Exercise
Transcribe the records from the line containing "Viewport: 619px width, 789px" onward, up to and including the final line, exactly and without anything else.

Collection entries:
______________________________
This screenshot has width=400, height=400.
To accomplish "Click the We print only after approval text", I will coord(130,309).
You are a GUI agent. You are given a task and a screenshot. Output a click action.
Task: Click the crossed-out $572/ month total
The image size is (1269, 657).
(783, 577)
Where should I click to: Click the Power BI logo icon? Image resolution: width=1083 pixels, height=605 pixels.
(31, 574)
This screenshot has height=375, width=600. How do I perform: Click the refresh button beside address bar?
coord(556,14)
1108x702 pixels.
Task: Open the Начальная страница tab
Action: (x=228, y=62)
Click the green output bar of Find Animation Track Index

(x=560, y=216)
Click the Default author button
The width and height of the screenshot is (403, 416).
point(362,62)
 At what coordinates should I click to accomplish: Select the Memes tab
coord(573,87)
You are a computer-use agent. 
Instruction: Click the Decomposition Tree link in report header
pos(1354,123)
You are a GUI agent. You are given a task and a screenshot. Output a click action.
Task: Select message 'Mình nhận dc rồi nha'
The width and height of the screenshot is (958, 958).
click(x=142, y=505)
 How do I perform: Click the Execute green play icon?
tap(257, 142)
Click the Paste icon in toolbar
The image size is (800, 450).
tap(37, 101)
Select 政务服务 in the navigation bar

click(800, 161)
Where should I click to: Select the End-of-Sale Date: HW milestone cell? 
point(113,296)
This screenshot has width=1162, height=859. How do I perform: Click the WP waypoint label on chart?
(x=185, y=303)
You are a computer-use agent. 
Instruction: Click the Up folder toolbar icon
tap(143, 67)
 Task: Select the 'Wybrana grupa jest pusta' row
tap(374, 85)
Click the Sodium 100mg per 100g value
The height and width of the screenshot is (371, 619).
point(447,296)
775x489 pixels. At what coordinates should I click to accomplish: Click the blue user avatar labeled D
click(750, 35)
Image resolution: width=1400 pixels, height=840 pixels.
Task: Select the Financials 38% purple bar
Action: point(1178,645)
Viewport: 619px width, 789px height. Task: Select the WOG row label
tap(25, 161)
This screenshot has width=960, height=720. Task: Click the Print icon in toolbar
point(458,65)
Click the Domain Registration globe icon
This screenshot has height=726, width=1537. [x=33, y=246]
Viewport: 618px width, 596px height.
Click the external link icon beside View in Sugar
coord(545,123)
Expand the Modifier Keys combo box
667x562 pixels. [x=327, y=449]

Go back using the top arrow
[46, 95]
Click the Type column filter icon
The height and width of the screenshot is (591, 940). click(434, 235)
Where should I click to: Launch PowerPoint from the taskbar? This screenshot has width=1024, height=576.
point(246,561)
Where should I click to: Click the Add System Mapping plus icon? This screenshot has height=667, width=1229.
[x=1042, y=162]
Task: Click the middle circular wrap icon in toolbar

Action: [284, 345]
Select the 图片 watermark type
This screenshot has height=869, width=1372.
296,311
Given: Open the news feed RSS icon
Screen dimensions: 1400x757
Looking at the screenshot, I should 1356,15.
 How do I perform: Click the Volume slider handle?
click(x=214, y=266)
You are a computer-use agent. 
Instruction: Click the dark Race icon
______________________________
Solution
Viewport: 619px width, 789px height. Task: Select the WOG row label
tap(25, 161)
This screenshot has width=960, height=720. Task: Click the Print icon in toolbar
point(458,65)
Click the Domain Registration globe icon
This screenshot has height=726, width=1537. [x=33, y=246]
Viewport: 618px width, 596px height.
Click the external link icon beside View in Sugar
coord(545,123)
Expand the Modifier Keys combo box
667x562 pixels. [x=327, y=449]

Go back using the top arrow
[46, 95]
Click the Type column filter icon
The height and width of the screenshot is (591, 940). click(434, 235)
Where should I click to: Launch PowerPoint from the taskbar? This screenshot has width=1024, height=576.
point(246,561)
Where should I click to: Click the Add System Mapping plus icon? This screenshot has height=667, width=1229.
[x=1042, y=162]
Task: Click the middle circular wrap icon in toolbar

Action: [284, 345]
Select the 图片 watermark type
This screenshot has height=869, width=1372.
296,311
Given: Open the news feed RSS icon
Screen dimensions: 1400x757
Looking at the screenshot, I should 1356,15.
 How do I perform: Click the Volume slider handle?
click(x=214, y=266)
You are a computer-use agent. 
Instruction: Click the dark Race icon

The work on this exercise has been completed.